● **EXCERPTED RECORDS**
____

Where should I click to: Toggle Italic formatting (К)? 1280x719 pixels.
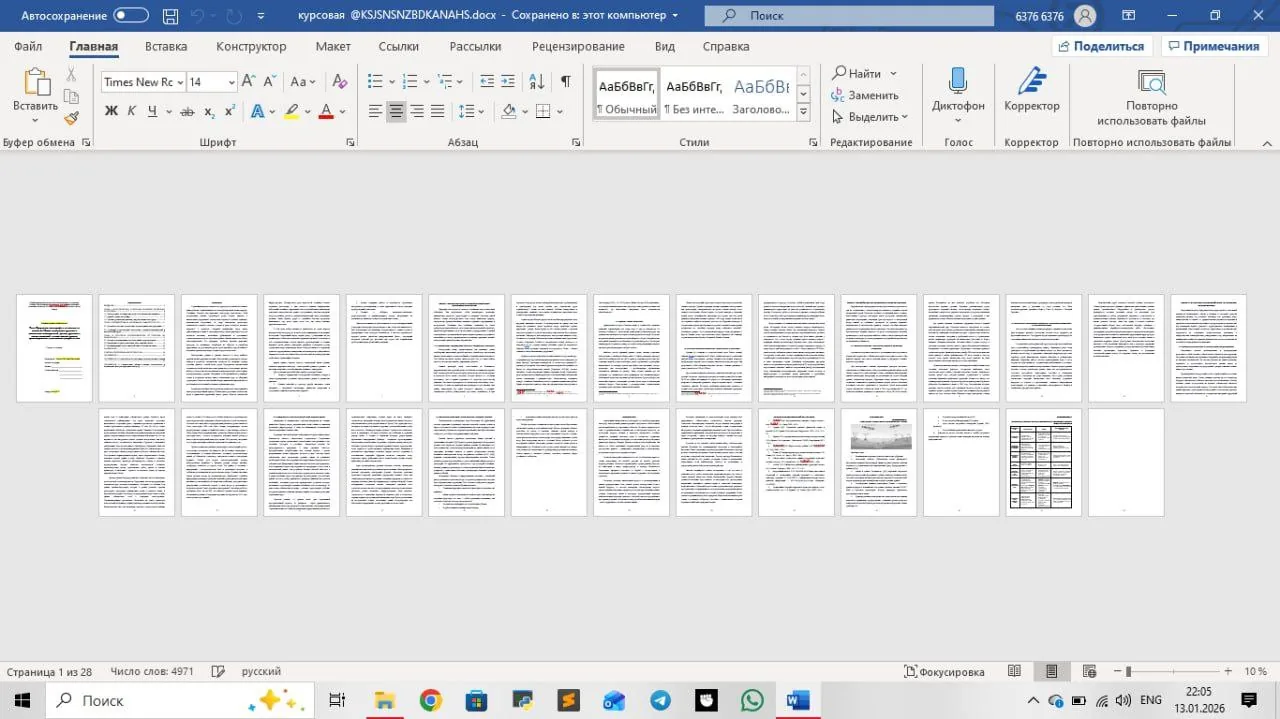point(131,112)
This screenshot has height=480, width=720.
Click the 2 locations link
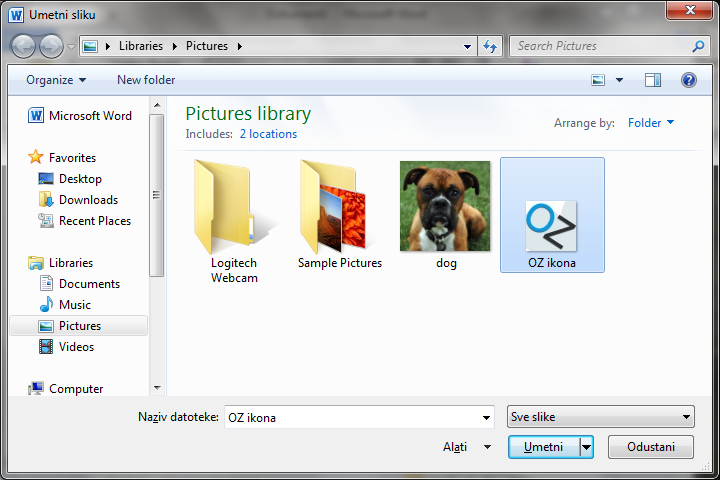tap(268, 134)
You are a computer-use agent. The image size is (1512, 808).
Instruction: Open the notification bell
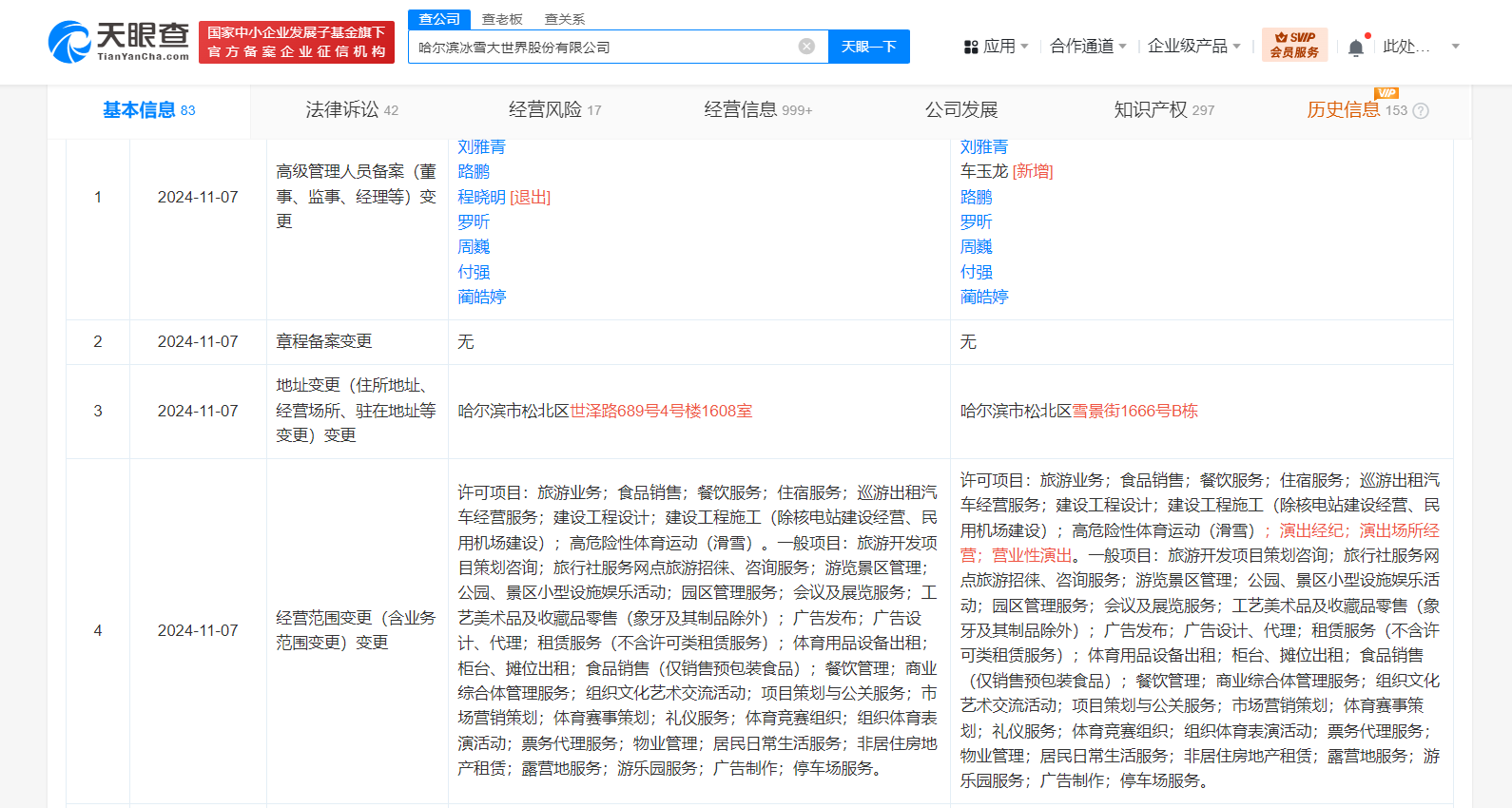1356,47
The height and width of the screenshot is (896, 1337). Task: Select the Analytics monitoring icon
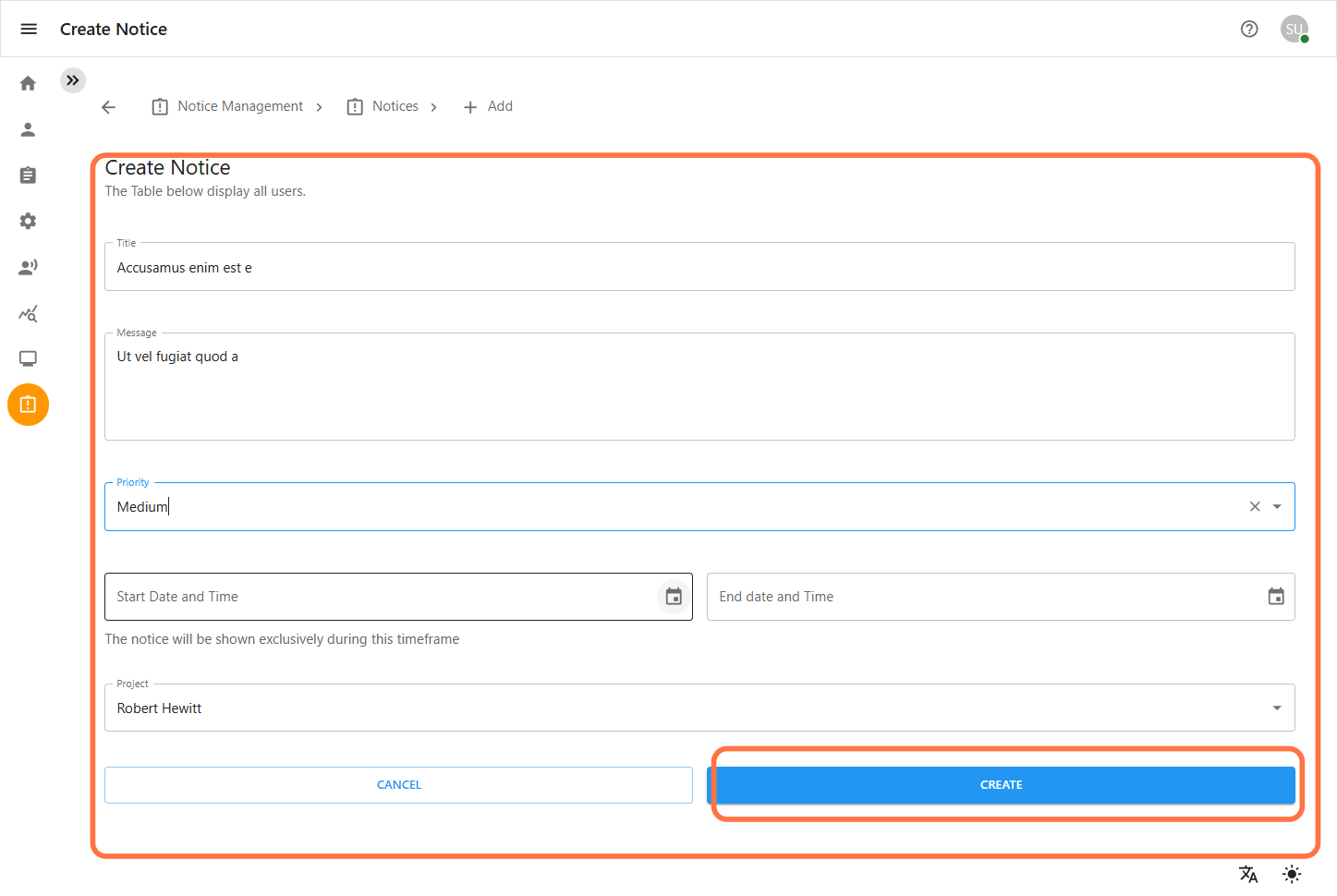28,313
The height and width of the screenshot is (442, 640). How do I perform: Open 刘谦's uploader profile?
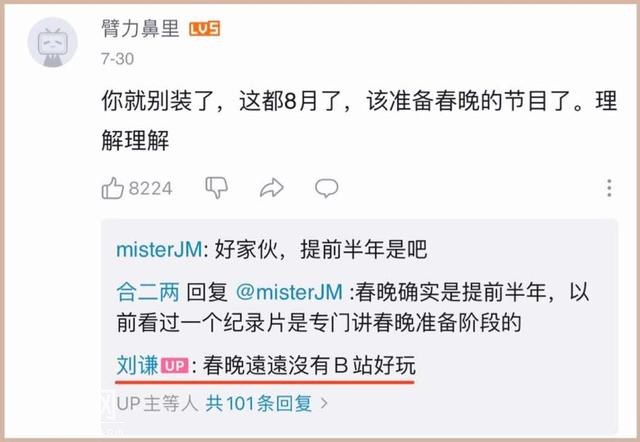click(x=137, y=365)
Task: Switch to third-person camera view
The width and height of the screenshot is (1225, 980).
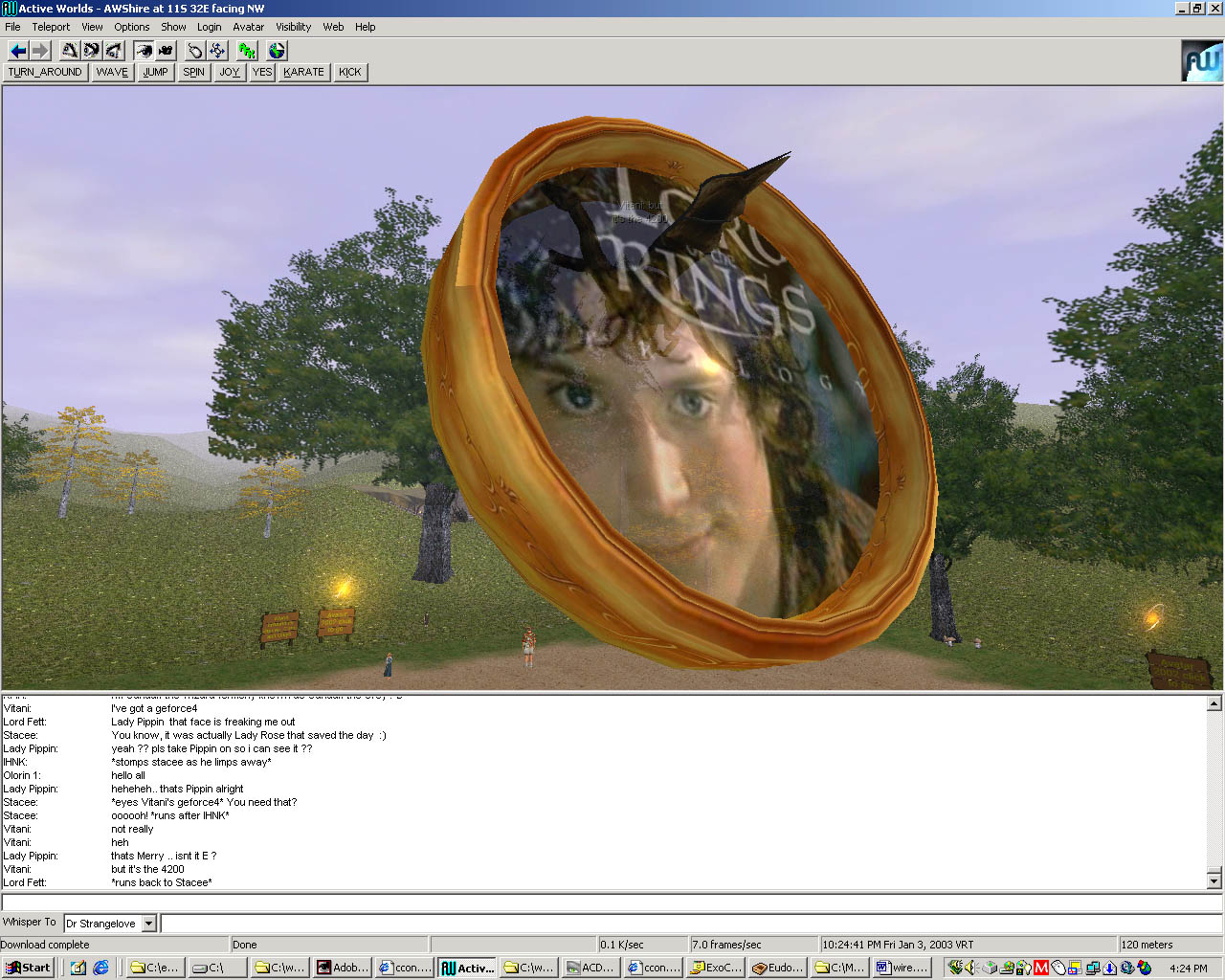Action: click(x=166, y=51)
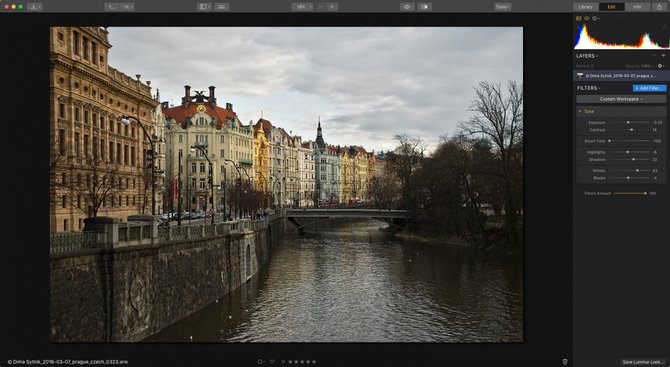Remove the layer with minus icon

[654, 56]
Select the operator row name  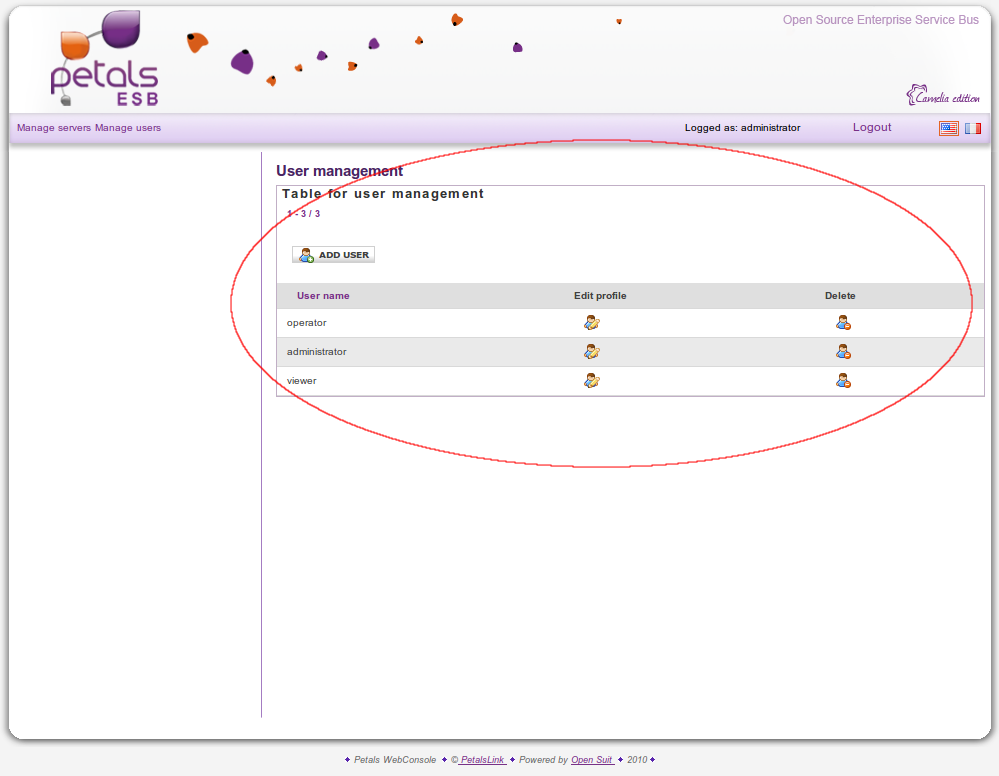(x=307, y=323)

____

● **WHAT THE EXERCISE ASKS**
Copy word for word only the lines above from the one with "This screenshot has height=480, width=720." through the one with "Task: Switch to third-person camera view". Leave pictures out.

● **WRITTEN RESPONSE**
This screenshot has height=480, width=720.
Click the 2 locations link
tap(268, 134)
You are a computer-use agent. The image size is (1512, 808).
Instruction: Open the notification bell
1356,47
The height and width of the screenshot is (896, 1337). Task: Select the Analytics monitoring icon
28,313
The height and width of the screenshot is (442, 640). How do I perform: Open 刘谦's uploader profile?
click(x=137, y=365)
Task: Switch to third-person camera view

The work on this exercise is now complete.